For typical 10-30 iteration tasks, that aggressive clipping is enough. But:
- Tasks that hit
maxIterations: 50 accumulate a lot of clipped-but-still-present content.
- The structure of the conversation (50 assistant turns, 50 tool results, all the intermediate noise) costs tokens even when content is clipped.
- The model's attention spread across 50+ messages is suboptimal — recent context gets less proportional weight.
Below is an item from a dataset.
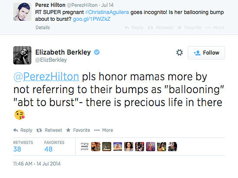Retweet Elizabeth Berkley's tweet
Screen dimensions: 238x178
(x=49, y=130)
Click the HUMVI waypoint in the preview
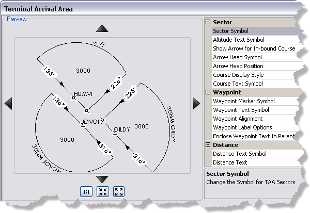This screenshot has height=213, width=310. [74, 98]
A more aggressive approach: periodically summarize old history into a single compact block, then drop the underlying messages entirely.
The gap
This issue is the bigger-effort successor to the Tier-2 clipping issue. Land that one first; this one only becomes valuable if real workloads regularly exceed what clipping alone handles.
Reasons to do it:
- Long-running research tasks (e.g., a benchmark task with maxIterations=100).
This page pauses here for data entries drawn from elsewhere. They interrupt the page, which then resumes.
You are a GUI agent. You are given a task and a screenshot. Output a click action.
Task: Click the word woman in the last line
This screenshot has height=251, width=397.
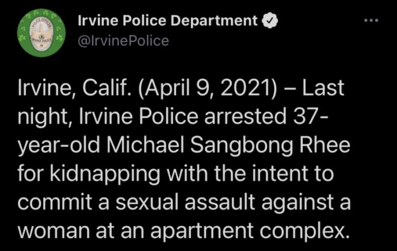[x=54, y=231]
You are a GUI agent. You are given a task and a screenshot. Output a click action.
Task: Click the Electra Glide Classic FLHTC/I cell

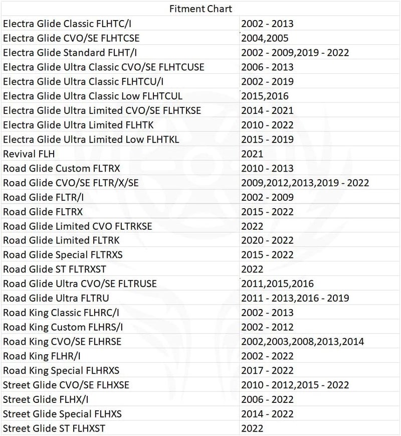pos(120,24)
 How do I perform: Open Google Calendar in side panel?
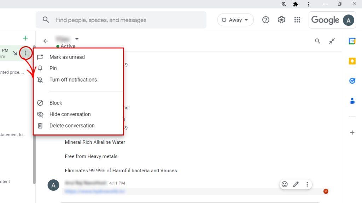[x=352, y=41]
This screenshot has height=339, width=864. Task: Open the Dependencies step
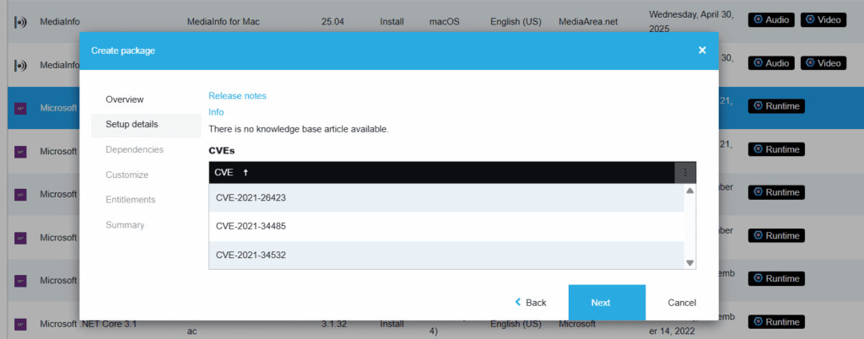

- Tasks where each iteration adds substantial content (extract calls returning large markdown, search results, etc.).
- Pushing the long-tail context-window failures from "crashes opaquely after N iterations" to "soft-summarizes and continues."
Reasons to delay:
- Most current tasks don't hit this threshold.
- Adds complexity and an additional LLM dependency (the summarizer).
- Summary quality is unpredictable; a bad summary can make subsequent steps worse than the original messages would have.
Proposed scope
A. Compaction trigger
Two conditions, either fires:
- Step cadence: every K iterations (default K=25).
- Token threshold: estimated history token count > T (default T=40000).
B. Compaction strategy
Call a separate LLM (default: the same provider, possibly with a cheaper model class) with a tight summarization prompt:
You are summarizing an agent run for prompt compaction. The agent is a web-browsing
assistant working through a multi-step task. Summarize the conversation so the agent
can continue with much less history while keeping all task-relevant context.
Capture:
- Task requirements (re-state precisely)
- Key facts and data the agent has gathered (with verbatim values)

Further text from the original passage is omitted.